Irán anunció este 17 de abril que el Estrecho de Ormuz quedó “completamente abierto” al tránsito comercial durante el período de alto el fuego, en una señal que alivió de inmediato a los mercados y empujó a la baja el precio del petróleo. El anuncio fue hecho por el canciller Abbas Araghchi y fue celebrado por el presidente Donald Trump, que lo presentó como parte de un avance mayor hacia un acuerdo con Teherán.
Pero el mensaje no fue lineal. Mientras Trump sostuvo que Irán abrió el estrecho para el “paso total” y sugirió que la crisis marítima estaba encaminada, desde Teherán aparecieron aclaraciones inmediatas. Un alto funcionario iraní dijo a Reuters que la navegación solo podrá realizarse por corredores definidos por Irán y con autorización de la Guardia Revolucionaria, lo que muestra que la reapertura no equivale a una normalización plena del tráfico marítimo.
La diferencia es importante porque cambia el sentido político del anuncio. Formalmente, el estrecho volvió a estar abierto. Operativamente, el paso sigue condicionado por el esquema de control iraní y por la situación militar en la zona. Persisten serias dudas sobre minas en el agua y que la propia marina estadounidense advirtió a los buques que evalúen con cautela el uso de las rutas habituales de tránsito.
Ese matiz también apareció dentro de Irán. Medios semioficiales y voceros cercanos al poder iraní cuestionaron o relativizaron el anuncio inicial y remarcaron que cualquier reapertura está atada a condiciones definidas por Teherán. El cuadro que dejó la jornada fue el de una apertura real, pero todavía limitada, negociada y sujeta a tensiones internas en el propio sistema iraní.
Del lado estadounidense, el mensaje fue igualmente ambiguo.
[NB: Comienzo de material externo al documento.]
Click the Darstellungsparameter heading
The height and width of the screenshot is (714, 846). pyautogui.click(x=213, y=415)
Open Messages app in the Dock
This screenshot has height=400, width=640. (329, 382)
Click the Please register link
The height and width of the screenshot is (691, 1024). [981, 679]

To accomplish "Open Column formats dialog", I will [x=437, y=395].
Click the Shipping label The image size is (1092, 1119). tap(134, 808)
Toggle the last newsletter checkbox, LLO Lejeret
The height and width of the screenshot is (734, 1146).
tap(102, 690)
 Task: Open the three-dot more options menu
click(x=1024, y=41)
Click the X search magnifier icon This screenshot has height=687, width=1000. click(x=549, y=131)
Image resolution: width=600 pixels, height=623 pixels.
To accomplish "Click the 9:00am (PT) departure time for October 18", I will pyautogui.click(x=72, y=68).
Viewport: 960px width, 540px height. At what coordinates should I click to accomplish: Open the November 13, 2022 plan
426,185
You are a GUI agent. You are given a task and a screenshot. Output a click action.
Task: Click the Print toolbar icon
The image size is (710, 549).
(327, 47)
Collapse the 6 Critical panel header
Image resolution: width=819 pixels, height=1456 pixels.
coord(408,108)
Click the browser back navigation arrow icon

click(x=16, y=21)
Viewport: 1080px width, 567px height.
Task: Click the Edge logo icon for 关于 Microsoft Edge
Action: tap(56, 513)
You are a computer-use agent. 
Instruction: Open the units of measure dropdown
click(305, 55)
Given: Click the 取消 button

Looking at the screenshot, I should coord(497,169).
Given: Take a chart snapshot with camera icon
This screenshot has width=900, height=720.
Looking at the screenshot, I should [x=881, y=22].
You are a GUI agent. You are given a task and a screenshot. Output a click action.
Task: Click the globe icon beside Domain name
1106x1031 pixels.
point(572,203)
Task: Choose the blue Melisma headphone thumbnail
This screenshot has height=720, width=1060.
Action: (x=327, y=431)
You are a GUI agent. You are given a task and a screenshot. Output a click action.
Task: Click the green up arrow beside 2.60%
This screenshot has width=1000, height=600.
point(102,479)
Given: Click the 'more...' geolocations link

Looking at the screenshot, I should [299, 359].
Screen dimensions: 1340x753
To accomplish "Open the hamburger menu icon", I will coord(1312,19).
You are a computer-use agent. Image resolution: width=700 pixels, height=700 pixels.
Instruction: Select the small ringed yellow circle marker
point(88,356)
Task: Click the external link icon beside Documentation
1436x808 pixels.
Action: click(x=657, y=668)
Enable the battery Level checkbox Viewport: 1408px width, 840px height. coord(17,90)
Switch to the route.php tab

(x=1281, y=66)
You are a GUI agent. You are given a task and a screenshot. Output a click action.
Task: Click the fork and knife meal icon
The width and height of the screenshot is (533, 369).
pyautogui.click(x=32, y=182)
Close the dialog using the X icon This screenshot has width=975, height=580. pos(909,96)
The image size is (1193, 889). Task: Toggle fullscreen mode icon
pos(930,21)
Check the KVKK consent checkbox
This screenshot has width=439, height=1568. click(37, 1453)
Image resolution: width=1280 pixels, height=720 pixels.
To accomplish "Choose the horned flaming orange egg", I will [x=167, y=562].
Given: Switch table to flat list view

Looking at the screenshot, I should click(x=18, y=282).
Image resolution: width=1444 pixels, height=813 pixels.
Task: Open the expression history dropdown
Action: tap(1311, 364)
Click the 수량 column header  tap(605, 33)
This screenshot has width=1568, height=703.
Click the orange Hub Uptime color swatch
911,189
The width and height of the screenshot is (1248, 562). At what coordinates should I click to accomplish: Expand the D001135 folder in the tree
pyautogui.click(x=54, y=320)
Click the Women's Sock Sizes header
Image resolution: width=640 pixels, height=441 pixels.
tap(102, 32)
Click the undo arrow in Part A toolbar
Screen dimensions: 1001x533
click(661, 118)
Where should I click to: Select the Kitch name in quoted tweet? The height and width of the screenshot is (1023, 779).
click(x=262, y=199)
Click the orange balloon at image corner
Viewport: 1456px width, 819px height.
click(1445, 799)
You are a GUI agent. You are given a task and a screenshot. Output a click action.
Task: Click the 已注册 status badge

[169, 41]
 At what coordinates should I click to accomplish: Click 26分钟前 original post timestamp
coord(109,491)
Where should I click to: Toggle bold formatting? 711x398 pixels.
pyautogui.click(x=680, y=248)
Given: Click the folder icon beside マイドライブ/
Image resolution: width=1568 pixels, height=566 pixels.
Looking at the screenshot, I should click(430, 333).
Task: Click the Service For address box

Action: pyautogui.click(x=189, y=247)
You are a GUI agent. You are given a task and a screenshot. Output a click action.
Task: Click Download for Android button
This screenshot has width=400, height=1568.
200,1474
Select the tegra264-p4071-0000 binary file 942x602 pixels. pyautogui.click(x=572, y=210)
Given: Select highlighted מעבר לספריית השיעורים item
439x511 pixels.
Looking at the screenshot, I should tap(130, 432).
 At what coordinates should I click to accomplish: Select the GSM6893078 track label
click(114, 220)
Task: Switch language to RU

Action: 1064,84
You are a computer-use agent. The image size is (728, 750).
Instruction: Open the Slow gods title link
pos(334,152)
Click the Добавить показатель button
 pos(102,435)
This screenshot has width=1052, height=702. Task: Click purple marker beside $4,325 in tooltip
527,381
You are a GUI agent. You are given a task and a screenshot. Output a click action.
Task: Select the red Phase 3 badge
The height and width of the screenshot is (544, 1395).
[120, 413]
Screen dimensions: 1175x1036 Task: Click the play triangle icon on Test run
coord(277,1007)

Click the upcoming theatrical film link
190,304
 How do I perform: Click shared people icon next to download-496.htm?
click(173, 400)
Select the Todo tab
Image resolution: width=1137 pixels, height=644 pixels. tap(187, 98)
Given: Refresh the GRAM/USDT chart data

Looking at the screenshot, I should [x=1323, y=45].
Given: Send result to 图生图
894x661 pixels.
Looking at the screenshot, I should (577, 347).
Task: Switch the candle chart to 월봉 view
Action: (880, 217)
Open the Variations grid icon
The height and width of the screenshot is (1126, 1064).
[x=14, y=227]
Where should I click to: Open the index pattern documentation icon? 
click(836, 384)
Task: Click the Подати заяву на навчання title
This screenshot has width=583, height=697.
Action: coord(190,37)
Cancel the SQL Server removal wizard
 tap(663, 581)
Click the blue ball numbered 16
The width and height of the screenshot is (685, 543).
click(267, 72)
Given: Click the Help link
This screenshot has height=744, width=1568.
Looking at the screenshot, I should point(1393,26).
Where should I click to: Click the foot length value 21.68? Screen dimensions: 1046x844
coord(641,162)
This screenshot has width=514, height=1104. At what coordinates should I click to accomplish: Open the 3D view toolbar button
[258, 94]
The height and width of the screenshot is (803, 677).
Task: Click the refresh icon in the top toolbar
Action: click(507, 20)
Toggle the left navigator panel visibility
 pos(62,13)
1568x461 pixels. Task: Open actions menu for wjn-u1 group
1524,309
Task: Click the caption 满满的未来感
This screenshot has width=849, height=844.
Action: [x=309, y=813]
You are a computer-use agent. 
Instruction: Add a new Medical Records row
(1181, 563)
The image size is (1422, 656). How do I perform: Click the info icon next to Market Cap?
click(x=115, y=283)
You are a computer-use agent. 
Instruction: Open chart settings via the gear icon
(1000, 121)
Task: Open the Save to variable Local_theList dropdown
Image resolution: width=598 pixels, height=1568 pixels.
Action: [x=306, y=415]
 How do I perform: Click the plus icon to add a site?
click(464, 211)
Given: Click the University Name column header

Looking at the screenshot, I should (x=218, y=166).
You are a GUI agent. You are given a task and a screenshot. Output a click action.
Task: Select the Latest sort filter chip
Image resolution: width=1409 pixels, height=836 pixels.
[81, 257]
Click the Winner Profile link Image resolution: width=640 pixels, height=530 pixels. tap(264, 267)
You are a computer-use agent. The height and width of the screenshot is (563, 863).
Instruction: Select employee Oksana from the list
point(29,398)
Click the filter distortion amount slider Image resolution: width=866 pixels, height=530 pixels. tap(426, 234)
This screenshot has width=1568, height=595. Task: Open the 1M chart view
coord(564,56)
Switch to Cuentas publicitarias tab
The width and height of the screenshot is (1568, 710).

Trump agradeció públicamente la reapertura y habló de avances hacia un entendimiento más amplio, pero al mismo tiempo, el bloqueo naval de los puertos iraníes sigue vigente hasta que se cierre un acuerdo completo con Teherán. Es decir: el tránsito por Ormuz empieza a destrabarse, pero la presión militar y económica de Washington no desapareció.
La reacción de los mercados mostró hasta qué punto el tema sigue siendo central. Tras el anuncio, el petróleo cayó alrededor de un 10% y las bolsas subieron con fuerza, reflejando la expectativa de que el peor escenario para el comercio energético global pueda empezar a quedar atrás. No es un dato menor: antes de la guerra, por Ormuz pasaba cerca de una quinta parte del petróleo y del gas natural licuado comercializado en el mundo.
El problema es que la situación sigue siendo frágil. El alto el fuego vigente expira la próxima semana y todavía quedan puntos centrales sin resolver, entre ellos el futuro del programa nuclear iraní, el levantamiento de sanciones y la continuidad del bloqueo estadounidense sobre la infraestructura portuaria de Irán. En ese contexto, la reapertura del estrecho funciona más como una descompresión parcial que como el cierre de la crisis.